#### SHORT EXERCISE
Render the items as a numbered list, leaving out blank lines and pictures, starting with the line with "You are a computer-use" and going on through the end of the items.

** BEGIN DATA FOR THIS EXERCISE **

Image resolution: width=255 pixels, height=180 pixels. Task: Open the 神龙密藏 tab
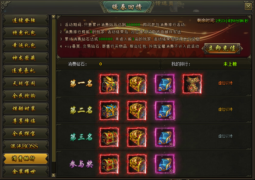pos(26,58)
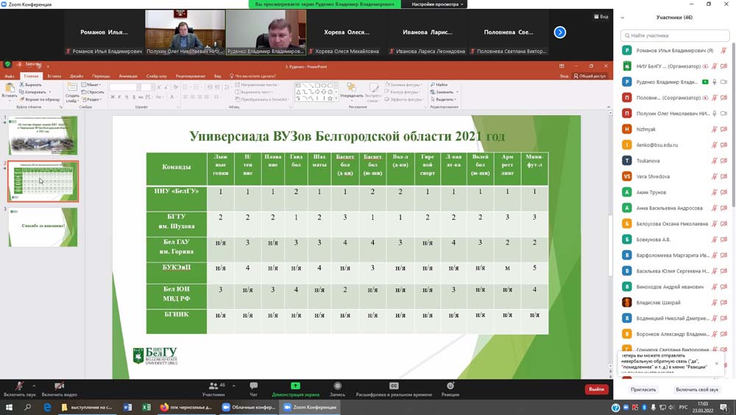Open Firefox from the Windows taskbar
Screen dimensions: 736x415
(165, 407)
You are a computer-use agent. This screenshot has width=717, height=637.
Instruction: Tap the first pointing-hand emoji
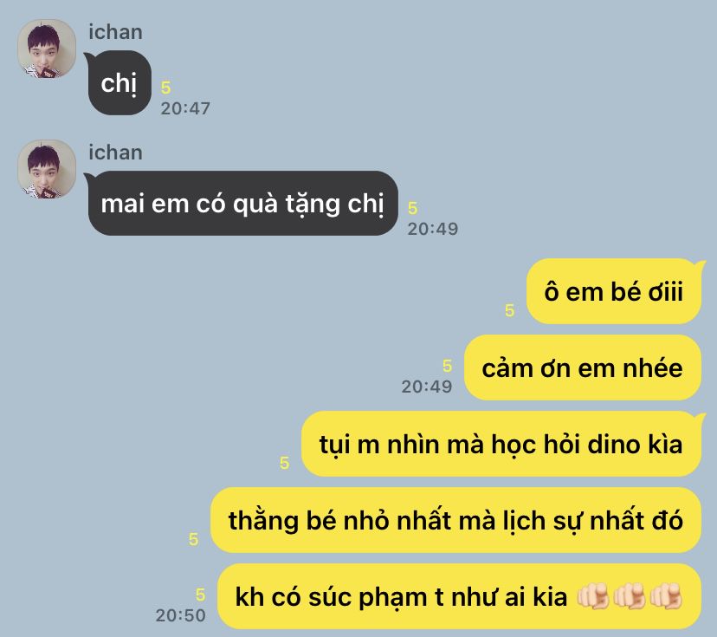point(592,596)
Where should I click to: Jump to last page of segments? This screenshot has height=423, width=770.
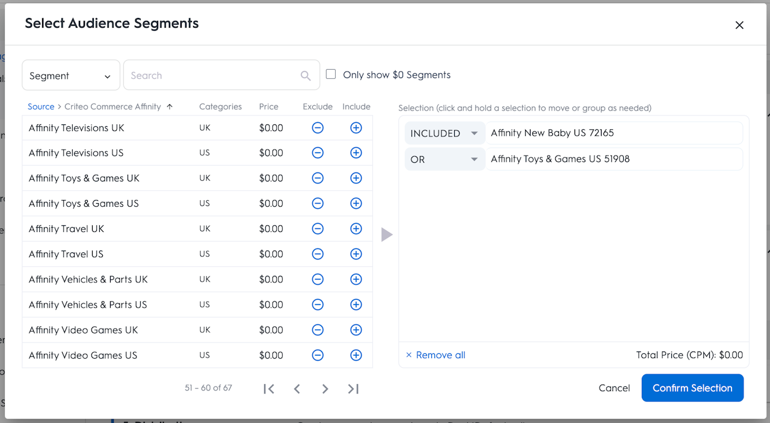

** END DATA FOR THIS EXERCISE **

#### CORRECT RESULT
1. You are a computer-use agent. This screenshot has width=717, height=637.
2. Instruction: Tap the first pointing-hand emoji
3. point(592,596)
4. Where should I click to: Jump to last page of segments? This screenshot has height=423, width=770.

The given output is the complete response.